For those studying, you need to show that you either filed all your tax returns for the last five years, were in Canada for at least 244 days each year, didn’t buy more than one property, and your home’s price is below $500,000. This could be challenging in Ontario or British Columbia regions, where the average home price exceeds $800,000.

Now, if you’re working in Canada on a valid work permit, you must have worked here for at least three years in the four years before buying a home. It would help if you also showed you filed your income tax returns for at least three of the four years before the purchase, and like those studying, you can’t have bought more than one property. Remember, even though the time required is less than for students, you still need to prove three years of full-time work and tax returns over the preceding four years.

As a non-Canadian, the Act says it’s your responsibility to prove you’re eligible to buy a house. Temporary residents need to cover all the costs of getting this proof, like gathering work permit documents and notices of assessment. You should also show your physical presence in Canada with documents like rental agreements, utility bills, or entry and exit records. Knowing intricacies is vital for understanding how to buy house in Canada for foreigners. 

how to buy house in Canada for foreigners

What are the effects of doing otherwise?

For those exploring how to buy house in Canada for foreigners, understanding the consequences of acquiring prohibited residential properties is crucial. The recent legal measures, prompted by a surge in property prices and concerns about housing supply, entail fines of up to $10,000 and potential court-ordered property sales. Notably, exceptions exist for immigrants and permanent residents, emphasizing the importance of navigating these regulations when considering Canadian real estate.

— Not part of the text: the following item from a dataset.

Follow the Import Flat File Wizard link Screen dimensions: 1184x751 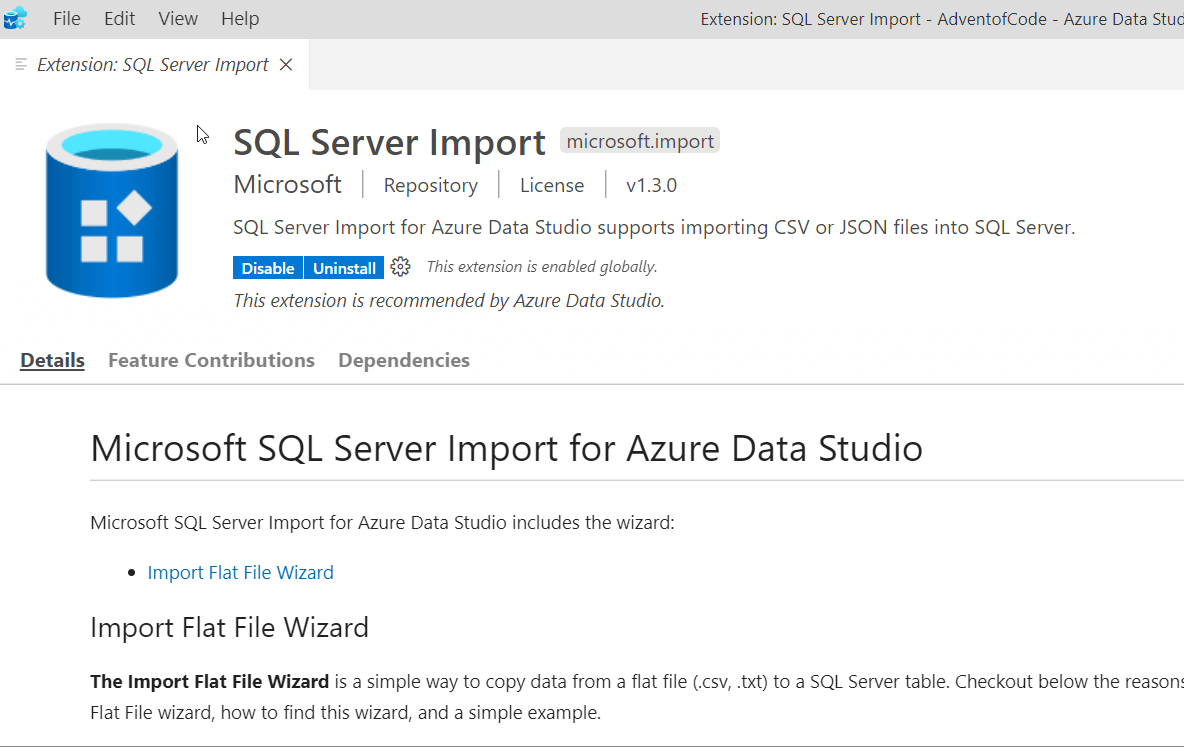click(240, 572)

Despite the ban, the desirability of Canadian homes continues to attract foreign investors, prompting concerns about underused housing, speculation, and rising prices. Information from CREA (Canadian Real Estate Association) highlights the market’s trends, showcasing a peak in average prices at $800,000 Canadian and a subsequent decline. As the Bank of Canada raises interest rates, impacting mortgage rates, the real estate landscape changes, but challenges and opportunities persist for those contemplating property ownership in Canada.

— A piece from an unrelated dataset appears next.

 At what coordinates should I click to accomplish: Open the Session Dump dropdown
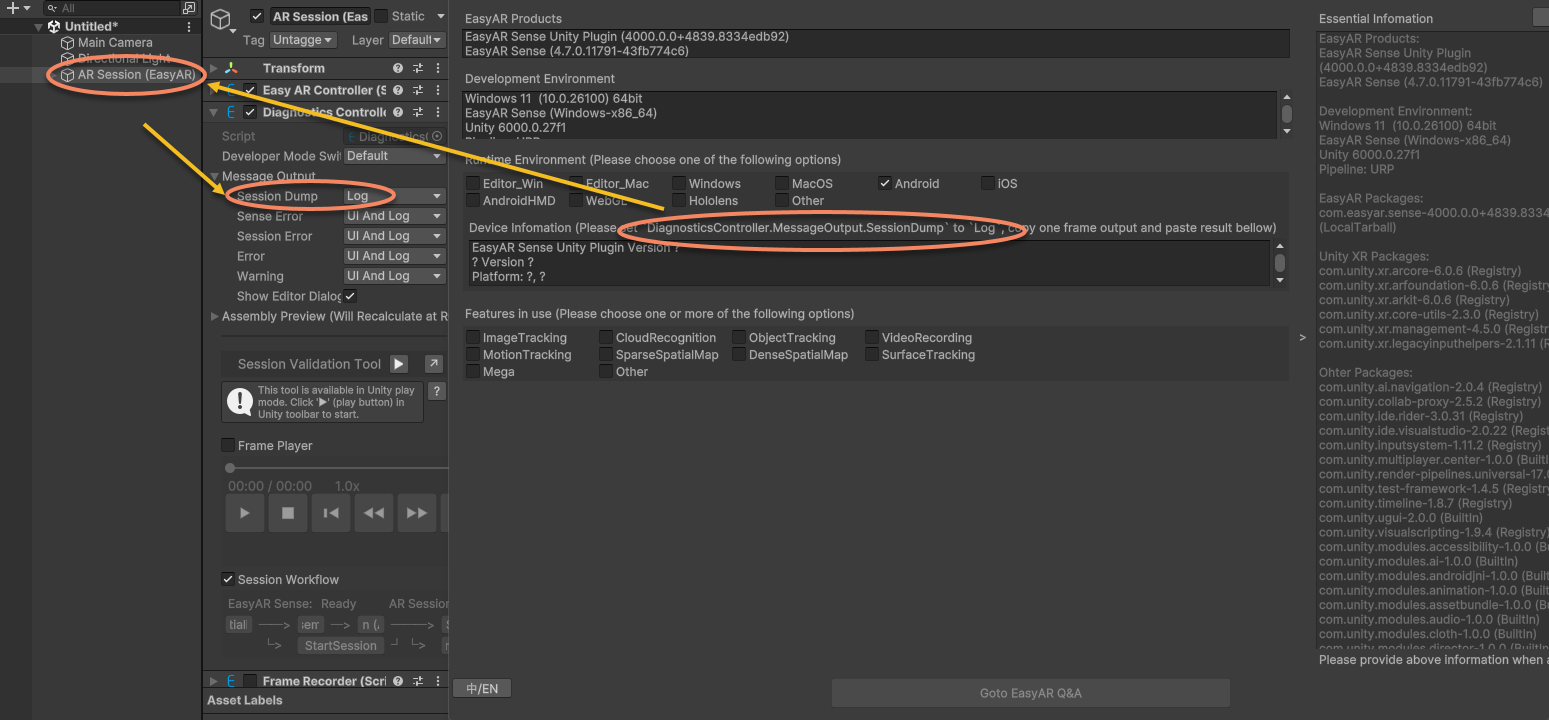[x=394, y=196]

What is the cost of buying property in Canada?

When purchasing a home in Canada, it’s crucial to consider the closing costs, typically 2-4% of the property’s purchase price. International buyers should be aware that there are no additional levies or fees apart from the foreign buyer’s tax applicable to speculators. Sellers are responsible for covering both the buyer and seller’s realtor commissions. While employing an agent to assist with your purchase may come at no cost, it’s essential to budget for commissions when selling.

What are the financing options for foreign buyers?

For buyers exploring how to buy house in Canada for foreigners, financing options are available based on individual circumstances. Eligibility for Canadian financing depends on factors such as Canadian income. While some mortgage products consider net worth, they typically require a substantial down payment on the property. Navigating these financial aspects is crucial for foreign buyers aiming to make a sound investment in the Canadian real estate market.

how to buy house in Canada for foreigners


Navigating the Canadian real estate landscape as a foreign buyer demands strategic vigilance amidst recent regulatory changes. The introduction of the foreign homebuyers’ ban, coupled with market fluctuations influenced by increased interest rates, adds complexity to the home purchasing process. Prospective buyers keen on understanding how to buy a house in Canada for foreigners must stay informed about evolving market dynamics, assess their financial readiness through the mortgage stress test, and exercise patience amid uncertainties. While the ban’s long-term impact remains uncertain, a discerning and adaptable approach is essential for foreign investors seeking to realize their homeownership dreams in Canada.